Have you ever had a week where you feel like you should just pack up your study and give up preaching altogether? It was a week like that for Pastor Daniel Grothe that sparked this conversation about The Life of the Preacher. Listen in as we talk about what we find at the core of the calling to preach the Word of God.
10 Things I’ve Learned As A Preacher by Daniel Grothe_ Essential Church Podcast
Preaching is simultaneously the most joyful and maddening work I could ever do… we all have a little Jeremiah in our bones: “Who am I?”…
On paper we would all say, “Well of course the life of a preacher is a life of prayer…” but on a busy week, what people typically do is white-knuckle it trying to crank content out, forgetting that prayer is probably our best play…
There’s a difference between exegeting a text and discerning what the Spirit wants to do in this moment with these people right here, right now… I’m always saying, “Lord, who is this for?
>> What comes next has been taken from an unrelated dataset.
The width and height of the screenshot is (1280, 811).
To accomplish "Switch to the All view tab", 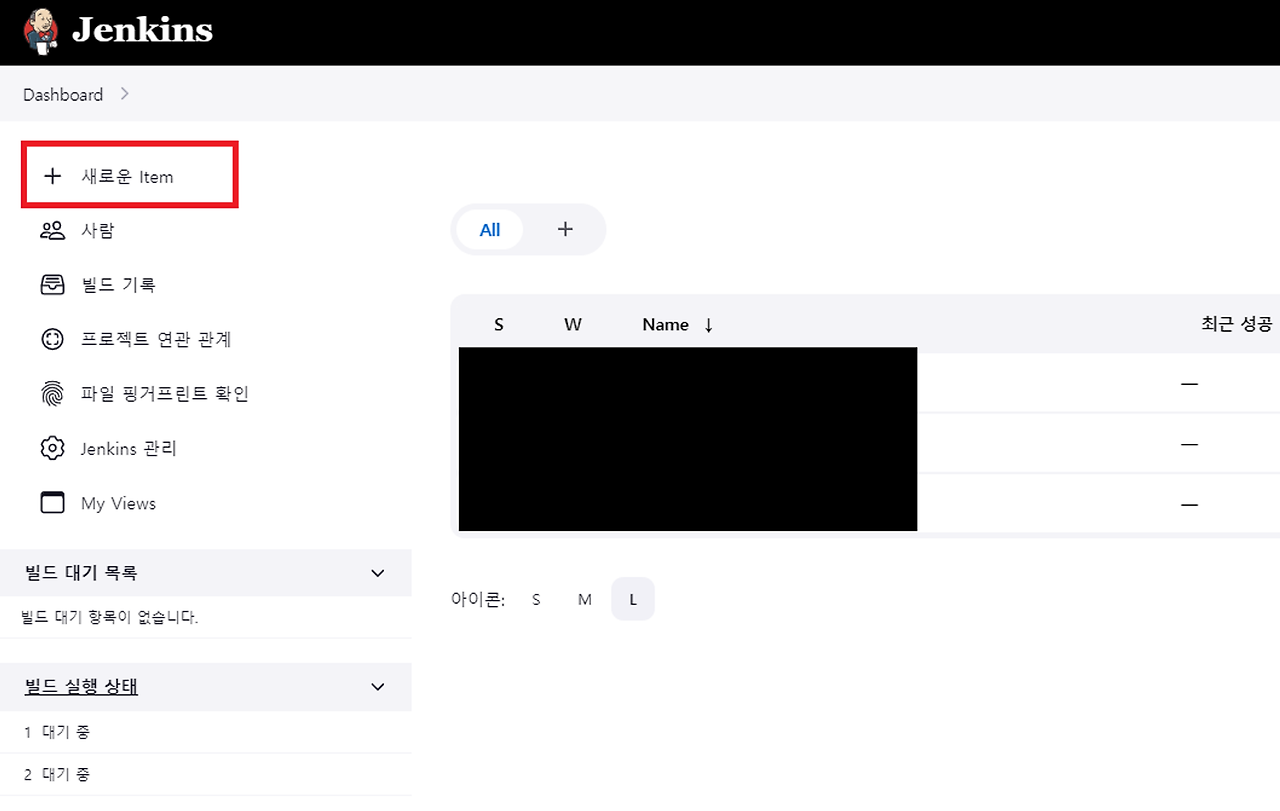I will point(489,229).
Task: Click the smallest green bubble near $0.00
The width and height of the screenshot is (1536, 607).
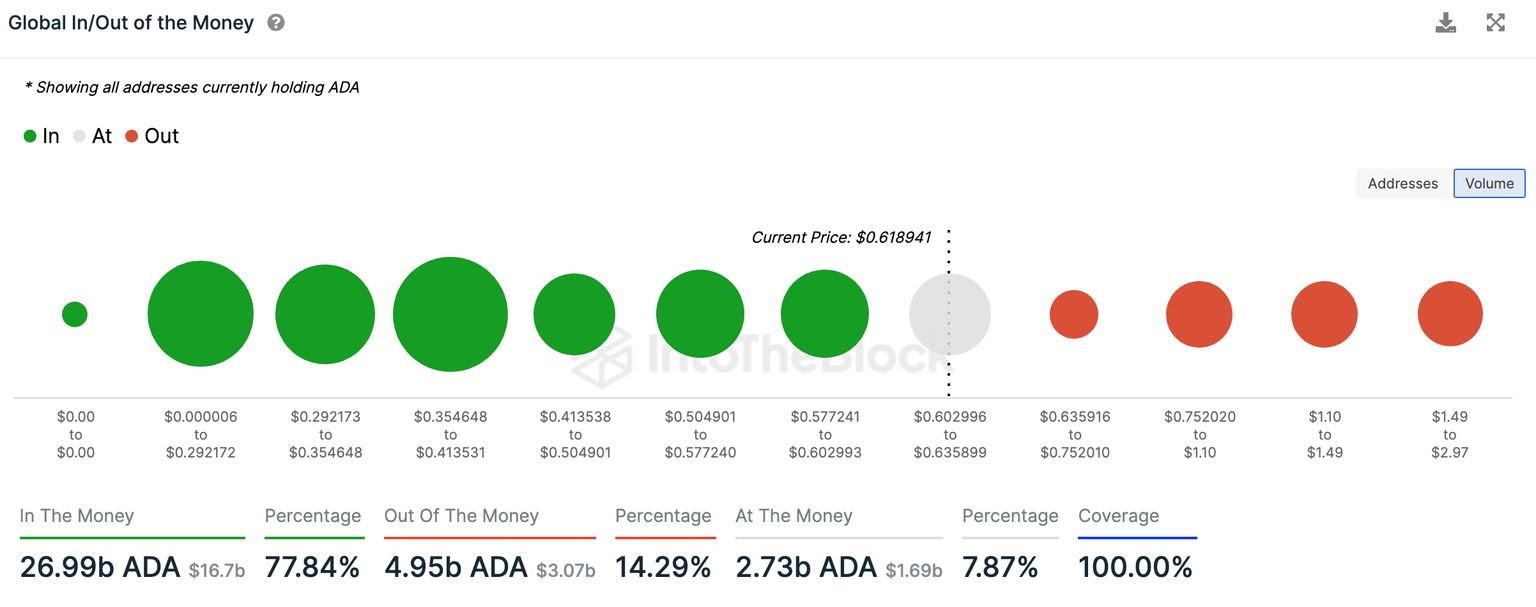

What is the pulse of this moment?”
When you preach to your congregation, that should come out of your life with these people… there shouldn’t be a disconnect between your life with them in the coffee shop and your preaching to them…
A story has a way of sneaking behind people’s defense mechanisms, and if Jesus is the consummate storyteller, then it’s okay for us…
There’s a profound element of mystery that not enough preachers appreciate, and so we fill in the mystery with talent, expertise, more stories, content, etc., and it becomes an anxious space…
For me, before I preach, the thing that I must do is quiet the space [of my heart]… I find a quiet place and say, “Come, Holy Spirit…” I need to clear the mechanism so that the Spirit can quiet me… if I go up there with all that anxious energy and I haven’t quieted myself, something’s not right…
QUESTIONS FOR YOU AND YOUR TEAM
1) Which of Daniel’s 10 things resonated most with you and why?
2) What does it look like for you to have your messages grow up out of the soil of a healthy life lived in authentic community?
3) Which of these 10 things was most challenging to you and why? Where do you need to grow?
I love this and the entire podcast! I just finished listening, and I think you kind of hinted at it throughout this episode, but I would love to know specifically how you separate, or if you separate, your personal time with God versus your preparation time for teaching, preaching, counseling. At some points they obviously blur, “5 hours + 40 years” to create a sermon. But does your personal time versus preparation time differ topically entirely? Or are they in sync? Or does your personal time topics precede/lead your preparation time and sermon topics?